Il lavoro che aveva fatto con Instant Karma! spinse John e il suo manager Allen Klein a pensare che Spector fosse l’uomo giusto per portare a completamento l’album mai completato dei Beatles. Il 23 marzo 1970, il produttore si mise al lavoro e in una decina di giorni termino’ la sua opera che sarà pubblicata l’8 maggio con il titolo definitivo “Let It Be”. Il giudizio sul risultato finale fu piuttosto controverso. “Non aveva niente a che fare con ‘The Beatles’. ‘Let It Be’ è un mucchio di merda. Spector ci ha vomitato addosso. Era disgustosamente sciropposo, in modo quasi ridicolo”, ebbe a dire Glyn Johns.
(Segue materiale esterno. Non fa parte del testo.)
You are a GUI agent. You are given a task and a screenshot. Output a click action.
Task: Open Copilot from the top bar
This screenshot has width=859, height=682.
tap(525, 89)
Paul McCartney fu più diplomatico: Invece di un semplice produttore, ci ritrovammo con un ‘ricreatore’. Spector aggiunse una serie di cose che io non ci avrei messo. Non penso che abbia fatto il peggior disco al mondo, ma il fatto che ora altre persone infilassero nei nostri dischi cose di cui sicuramente almeno uno di noi non era al corrente, era sbagliato”. Ma Macca non poté impedirne la pubblicazione, messo in minoranza dal resto della band. “Sinceramente quel che fece Phil mi piacque”, disse Ringo. “Gli era stato dato del materiale davvero merdoso e lui è riuscito a tirarci fuori qualcosa. Quando l’ho ascoltato, non ho vomitato” , sentenziò John.

Fu forse questo finale disaccordo a spingere Paul il 10 aprile ad annunciare al mondo ciò che nel mondo discografico era ormai un segreto di Pulcinella: The Beatles finivano lì. Malgrado l’ostentata diplomazia e l’esortazione del titolo del disco, Paul non sarebbe mai stato capace di “lasciar stare”: aspetto’ 33 anni e fece uscire una nuova versione dell’album. “Let It Be…Naked” (2003) esprime le sue intenzioni già dal gioco di parole del titolo (“Lascia che sia…nudo”): via tutte le aggiunte di Spector che non compare più nemmeno nei crediti. Paul era particolarmente scandalizzato dal trattamento che avevano ricevuto le sue The Long and Winding Road e la stessa Let It Be: sovraincisioni, muro del suono di orchestra e cori e abbellimenti vari che pervadono un po’ tutte le 12 tracce. Persino le frequenti intermissioni parlate con cui John, più che tutti, faceva commenti tra un brano e l’altro e che vennero infilate dappertutto da Spector, ottengono l’effetto paradossale di far suonare l’album eccessivamente prodotto. 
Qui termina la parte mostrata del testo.